** Opening Record excerpts block **

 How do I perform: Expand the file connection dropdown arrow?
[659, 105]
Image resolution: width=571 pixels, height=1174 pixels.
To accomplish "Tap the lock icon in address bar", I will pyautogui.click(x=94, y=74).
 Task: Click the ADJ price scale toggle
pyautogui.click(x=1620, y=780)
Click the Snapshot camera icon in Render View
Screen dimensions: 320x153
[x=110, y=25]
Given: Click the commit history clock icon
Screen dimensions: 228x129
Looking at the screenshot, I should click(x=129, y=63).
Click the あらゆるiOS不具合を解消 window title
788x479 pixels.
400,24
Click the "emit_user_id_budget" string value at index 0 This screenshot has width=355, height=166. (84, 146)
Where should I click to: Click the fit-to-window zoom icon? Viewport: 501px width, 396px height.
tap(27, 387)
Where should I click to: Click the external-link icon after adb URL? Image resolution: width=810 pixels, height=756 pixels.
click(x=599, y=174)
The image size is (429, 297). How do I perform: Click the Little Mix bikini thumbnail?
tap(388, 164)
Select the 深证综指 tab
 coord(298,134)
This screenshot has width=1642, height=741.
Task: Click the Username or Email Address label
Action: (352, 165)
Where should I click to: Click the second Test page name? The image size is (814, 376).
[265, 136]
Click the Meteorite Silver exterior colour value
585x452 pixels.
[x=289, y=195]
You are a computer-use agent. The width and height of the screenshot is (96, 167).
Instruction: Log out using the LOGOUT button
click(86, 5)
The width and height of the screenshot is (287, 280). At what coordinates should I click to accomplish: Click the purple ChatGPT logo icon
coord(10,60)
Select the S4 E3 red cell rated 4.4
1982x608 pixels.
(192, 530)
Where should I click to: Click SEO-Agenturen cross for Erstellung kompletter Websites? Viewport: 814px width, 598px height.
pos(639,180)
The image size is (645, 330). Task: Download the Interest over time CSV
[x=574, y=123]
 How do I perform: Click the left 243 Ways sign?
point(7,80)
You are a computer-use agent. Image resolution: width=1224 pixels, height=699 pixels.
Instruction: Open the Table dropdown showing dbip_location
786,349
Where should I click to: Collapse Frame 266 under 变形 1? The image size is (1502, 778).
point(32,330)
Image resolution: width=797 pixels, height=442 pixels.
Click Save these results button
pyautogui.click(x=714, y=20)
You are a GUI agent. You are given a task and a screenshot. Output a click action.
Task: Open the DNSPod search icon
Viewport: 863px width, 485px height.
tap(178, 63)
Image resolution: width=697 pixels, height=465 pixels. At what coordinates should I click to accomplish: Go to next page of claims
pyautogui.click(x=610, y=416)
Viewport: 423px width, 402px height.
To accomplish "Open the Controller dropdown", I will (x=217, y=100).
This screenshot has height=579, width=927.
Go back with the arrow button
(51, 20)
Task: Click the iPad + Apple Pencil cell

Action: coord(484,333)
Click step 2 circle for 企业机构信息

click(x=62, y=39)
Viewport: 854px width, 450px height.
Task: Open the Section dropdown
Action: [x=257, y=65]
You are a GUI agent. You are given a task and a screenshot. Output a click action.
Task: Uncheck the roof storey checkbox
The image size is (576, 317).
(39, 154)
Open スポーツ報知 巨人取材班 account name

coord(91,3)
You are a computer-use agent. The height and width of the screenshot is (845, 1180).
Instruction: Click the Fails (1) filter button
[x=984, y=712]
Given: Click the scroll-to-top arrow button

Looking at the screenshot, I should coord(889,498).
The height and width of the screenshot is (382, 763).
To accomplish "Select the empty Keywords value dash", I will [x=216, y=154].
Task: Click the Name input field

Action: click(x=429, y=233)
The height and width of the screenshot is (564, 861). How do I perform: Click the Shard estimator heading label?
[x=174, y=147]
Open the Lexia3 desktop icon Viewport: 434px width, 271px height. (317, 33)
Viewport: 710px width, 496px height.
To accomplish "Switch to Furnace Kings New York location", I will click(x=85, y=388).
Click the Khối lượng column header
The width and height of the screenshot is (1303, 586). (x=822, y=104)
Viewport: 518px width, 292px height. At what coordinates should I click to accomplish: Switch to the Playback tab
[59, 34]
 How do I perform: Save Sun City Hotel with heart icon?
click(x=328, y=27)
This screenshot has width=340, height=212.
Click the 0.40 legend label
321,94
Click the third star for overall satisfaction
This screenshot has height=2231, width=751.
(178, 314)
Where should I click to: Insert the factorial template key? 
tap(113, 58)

** Closing Record excerpts block **

• What is expected:
The answer must be the lines from the one containing "The image size is (576, 317)." through the last line of the records, copied exactly, with nothing else.

• Response below:
The image size is (576, 317).
(39, 154)
Open スポーツ報知 巨人取材班 account name

coord(91,3)
You are a computer-use agent. The height and width of the screenshot is (845, 1180).
Instruction: Click the Fails (1) filter button
[x=984, y=712]
Given: Click the scroll-to-top arrow button

Looking at the screenshot, I should coord(889,498).
The height and width of the screenshot is (382, 763).
To accomplish "Select the empty Keywords value dash", I will [x=216, y=154].
Task: Click the Name input field

Action: click(x=429, y=233)
The height and width of the screenshot is (564, 861). How do I perform: Click the Shard estimator heading label?
[x=174, y=147]
Open the Lexia3 desktop icon Viewport: 434px width, 271px height. (317, 33)
Viewport: 710px width, 496px height.
To accomplish "Switch to Furnace Kings New York location", I will click(x=85, y=388).
Click the Khối lượng column header
The width and height of the screenshot is (1303, 586). (x=822, y=104)
Viewport: 518px width, 292px height. At what coordinates should I click to accomplish: Switch to the Playback tab
[59, 34]
 How do I perform: Save Sun City Hotel with heart icon?
click(x=328, y=27)
This screenshot has width=340, height=212.
Click the 0.40 legend label
321,94
Click the third star for overall satisfaction
This screenshot has height=2231, width=751.
(178, 314)
Where should I click to: Insert the factorial template key? 
tap(113, 58)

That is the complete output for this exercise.